From a rehabilitation perspective, there have only been rare case reports documenting the potential benefits of rehabilitation in patients with acute or chronic lithium toxicity.[9,10] To date, there is currently a lack of controlled studies and available evidence-based clinical guidelines for rehabilitation approaches in the management of patients with acute or chronic lithium toxicity, making treatment approaches more challenging. This case report adds valuable data to the existing literature, highlighting the importance of having timely access to neurological rehabilitation interventions in helping maximize this patient’s functional independence, psychosocial outcomes and quality of life.

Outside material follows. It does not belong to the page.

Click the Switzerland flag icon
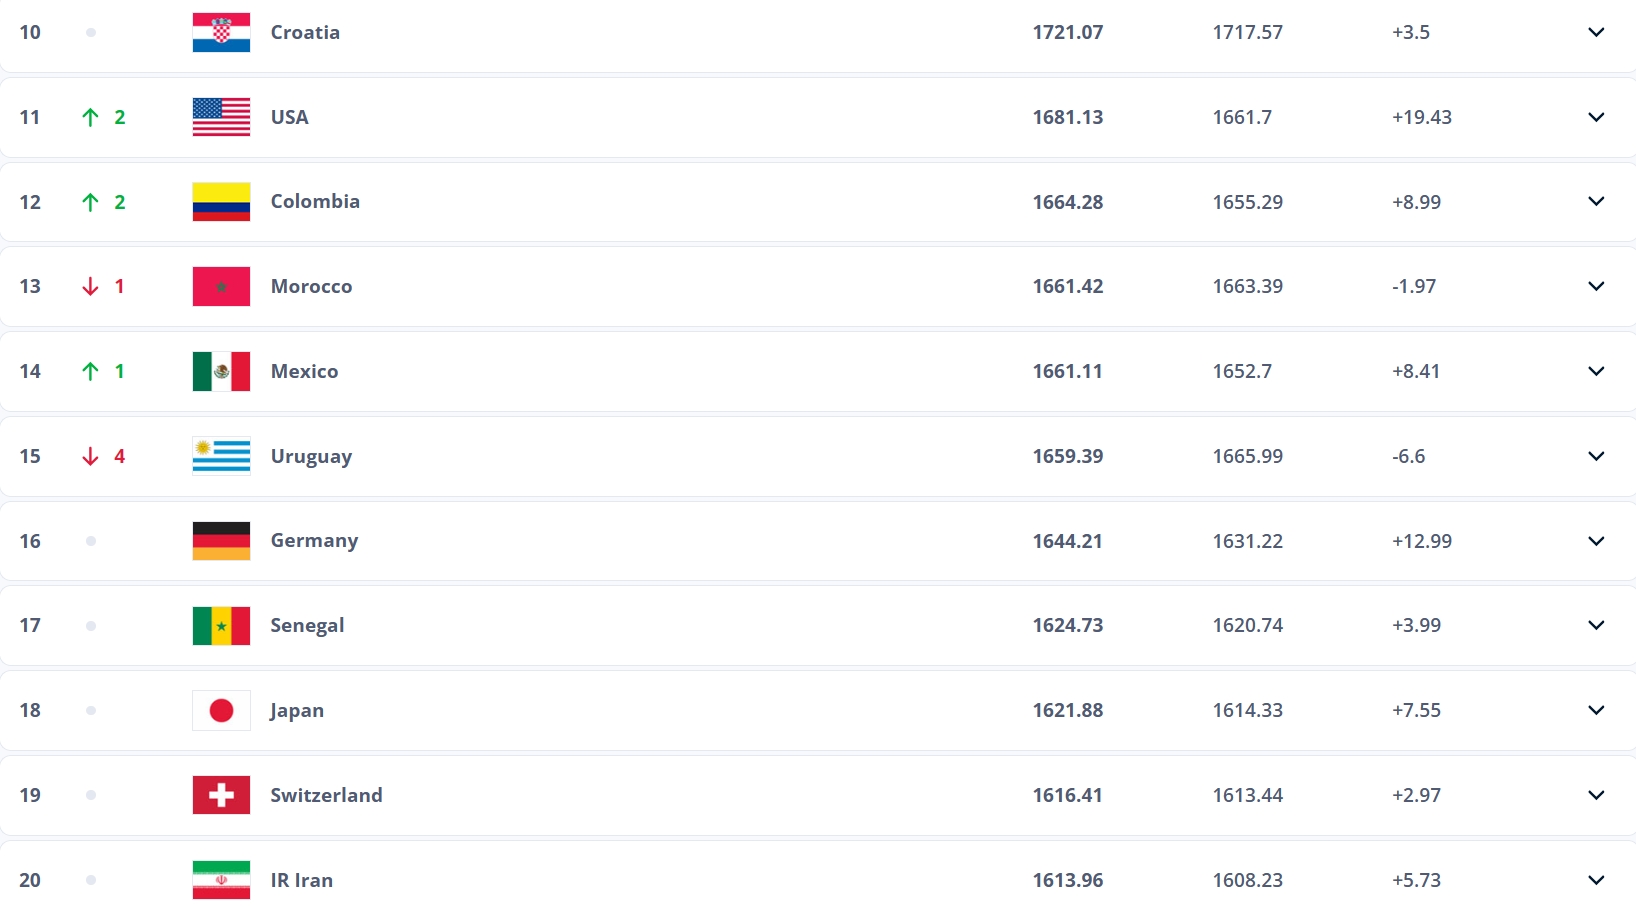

In conclusion, while lithium is a medication that has been used for more than seven decades, its mechanism of action still remains to be elucidated. This report highlighted the various neurological manifestations of lithium toxicity, including the rare case of FAS. To the best of our knowledge, this is one of the few case reports of chronic lithium toxicity that outlines the importance of interdisciplinary rehabilitation in maximizing functional, cognitive, communication, psychosocial and quality of life outcomes.

Citation:
Evans MD, Song K. Neurological inpatient rehabilitation in chronic lithium toxicity: A case report. Arch ISPRM 2026;1(1):92-97. https://doi.org/10.5606/archisprm.2026.12.

Author Contributions

M.D.E., K.S.: Designed research, wrote the paper; M.D.E.: Had primary responsibility for final content. All authors read and approved the final manuscript.

Conflict of Interest

The authors declare that there are no conflicts of interest with respect to the research, authorship, and/or publication of this article.

Financial Disclosure

This research received no specific grant from any funding agency in the public, commercial, or not‑for‑profit sectors.

Data Availability
The datasets generated and/or analyzed during the current study are available from the corresponding author on reasonable request.

AI Disclosure
The authors declare that artificial intelligence (AI) tools were not used, or were used solely for language editing, and had no role in data analysis, interpretation, or the formulation of conclusions. All scientific content, data interpretation, and conclusions are the sole responsibility of the authors. The authors further confirm that AI tools were not used to generate, fabricate, or ‘hallucinate’ references, and that all references have been carefully verified for accuracy.